Potential jurors blame parents for obesity
NEW YORK A majority of potential U.S. jurors believe that parents, not fast-food restaurants such as McDonald's Corp., are to blame for obesity in children, according to results of a survey released yesterday.
The poll was conducted by the litigation research firm Bowne DecisionQuest from March 14 to March 16, shortly after a lawyer refiled a lawsuit against McDonald's claiming that customers are unaware of the dangers of eating its products. McDonald's called the suit "senseless."
The study of attitudes toward health claims against fast-food restaurants was based on responses of 1,000 adults.
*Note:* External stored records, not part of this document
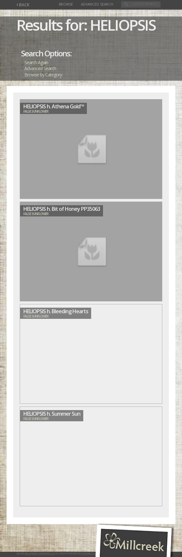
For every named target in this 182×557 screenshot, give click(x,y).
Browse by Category (43, 74)
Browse (66, 4)
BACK (22, 5)
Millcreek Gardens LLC (40, 553)
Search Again (36, 62)
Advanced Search (97, 4)
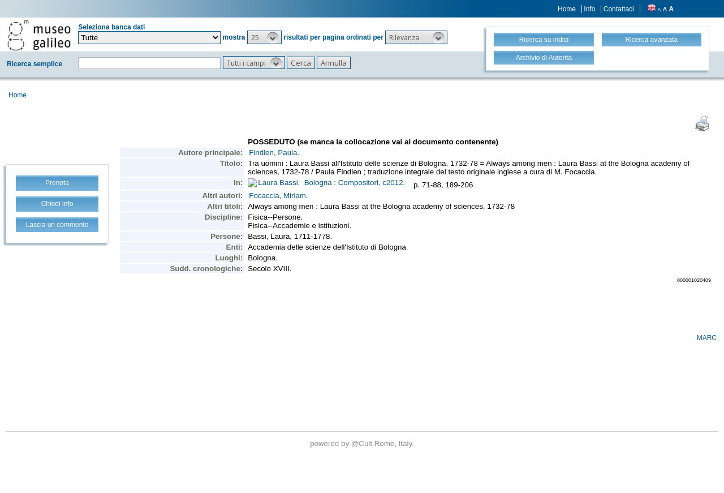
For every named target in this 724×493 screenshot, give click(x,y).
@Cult (362, 443)
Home (567, 9)
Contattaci (619, 9)
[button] (264, 37)
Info (589, 9)
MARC (707, 338)
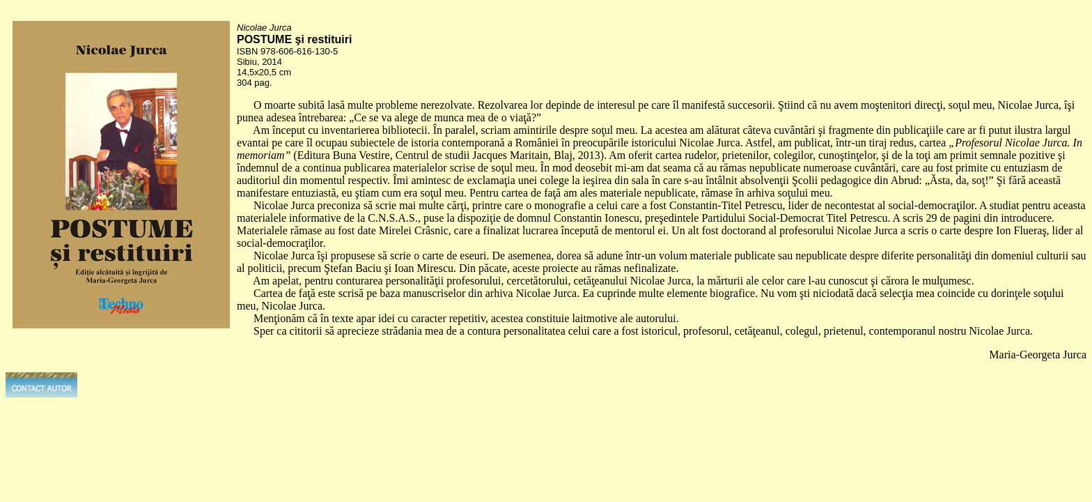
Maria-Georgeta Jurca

State bill of rights found after 138 years
RALEIGH North Carolina's original Bill of Rights document was recovered in a sting operation 138 years after it was stolen by Union soldiers during the U.S. Civil War, the governor said yesterday.
Someone offered to sell the rare historic document in February for $5 million to an organization in Philadelphia, which tipped off law enforcement, Gov. Michael F. Easley said.
The document was recovered Tuesday in Philadelphia through a sting operation set up by Pennsylvania, North Carolina and federal authorities. Investigators said it was worth at least $20 million.

FedEx facility evacuated after package explodes
COLUMBUS A package labeled as containing the West Nile virus exploded at a Federal Express facility, and about 50 workers were evacuated.
Fire officials said dry ice used to preserve tissue samples containing live virus may have caused the shoebox-sized package to burst late Tuesday at the FedEx office near Port Columbus International Airport.
The package contained brain and kidney tissue from a bird that had tested positive for the virus, said Jay Carey, spokesman for the Ohio Department of Health. The department was sending the material to a researcher at the University of Texas.
The virus was alive but the samples were frozen and unlikely to become airborne, Mr. Carey said.
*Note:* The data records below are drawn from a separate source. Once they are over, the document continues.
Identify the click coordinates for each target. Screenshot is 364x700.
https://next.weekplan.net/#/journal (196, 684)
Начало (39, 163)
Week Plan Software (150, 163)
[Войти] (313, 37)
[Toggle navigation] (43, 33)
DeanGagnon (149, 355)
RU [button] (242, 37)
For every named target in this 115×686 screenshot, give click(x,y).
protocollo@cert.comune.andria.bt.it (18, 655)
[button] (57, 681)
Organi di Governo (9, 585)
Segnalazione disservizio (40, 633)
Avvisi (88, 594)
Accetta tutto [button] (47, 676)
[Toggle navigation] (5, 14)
Veteran to return French medal
EASTON A World War II veteran says he is so angry with France that he plans to return the Normandy Medal given to him by the French government for his actions on D-Day.
"I don't want it," said George Wilson, 80. "I can't honor it anymore. To me, it's a joke."
Mr. Wilson said he is angry at the French government for opposing the position taken by the United States in the conflict against Iraq. He said American soldiers lying in cemeteries in France "turned over in their graves" when they heard about the French opposition.
"[French President Jacques] Chirac is old enough to remember what we did on his behalf against Hitler," Mr. Wilson said.
He said he wants to start a national movement.
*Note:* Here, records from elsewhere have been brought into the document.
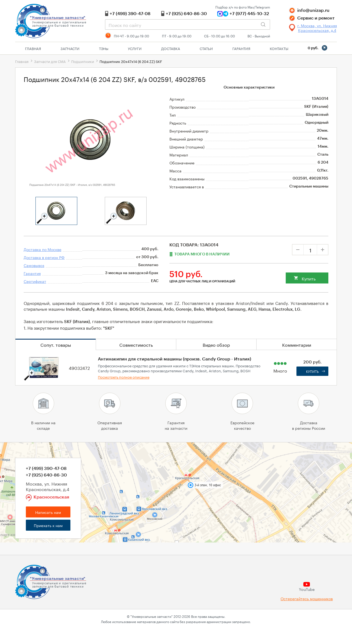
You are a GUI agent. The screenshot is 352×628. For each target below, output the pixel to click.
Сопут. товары (55, 344)
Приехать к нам (48, 525)
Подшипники (82, 61)
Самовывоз (34, 265)
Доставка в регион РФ (44, 257)
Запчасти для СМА (50, 61)
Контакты (279, 48)
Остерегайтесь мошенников (306, 598)
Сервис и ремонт (316, 18)
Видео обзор (216, 344)
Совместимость (136, 344)
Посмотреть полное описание (123, 376)
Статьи (206, 48)
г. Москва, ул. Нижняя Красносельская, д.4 (317, 27)
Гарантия (241, 48)
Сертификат (35, 281)
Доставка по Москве (42, 249)
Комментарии (296, 344)
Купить (309, 278)
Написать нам (48, 512)
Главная (33, 48)
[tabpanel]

Students suspended for flag T-shirts
BEAUFORT Four Beaufort High School students were suspended for wearing T-shirts with Confederate flag designs. Principal Bill Evans said the students violated a school district rule that forbids clothing that can interfere with the school environment. Shirts with rock band, cigarette, alcohol and drug logos, or shirts with sexual innuendoes, also are banned.

Sub crew enters rotten sneaker contest
MONTPELIER An annual rotten sneaker contest included a little far-off competition when an entry came in from the crew of the USS Montpelier submarine.
The sneaker arrived double-bagged from an undisclosed location in the Persian Gulf where the submarine is currently deployed. But the shoe arrived with an unmistakable odor of fish.
Contestants are required to be under the age of 15, but contest organizers still gave the military shoe an honorary title of "most rotten sneaker."
"That's a weapon of mass destruction right there," said moderator Dave Moody.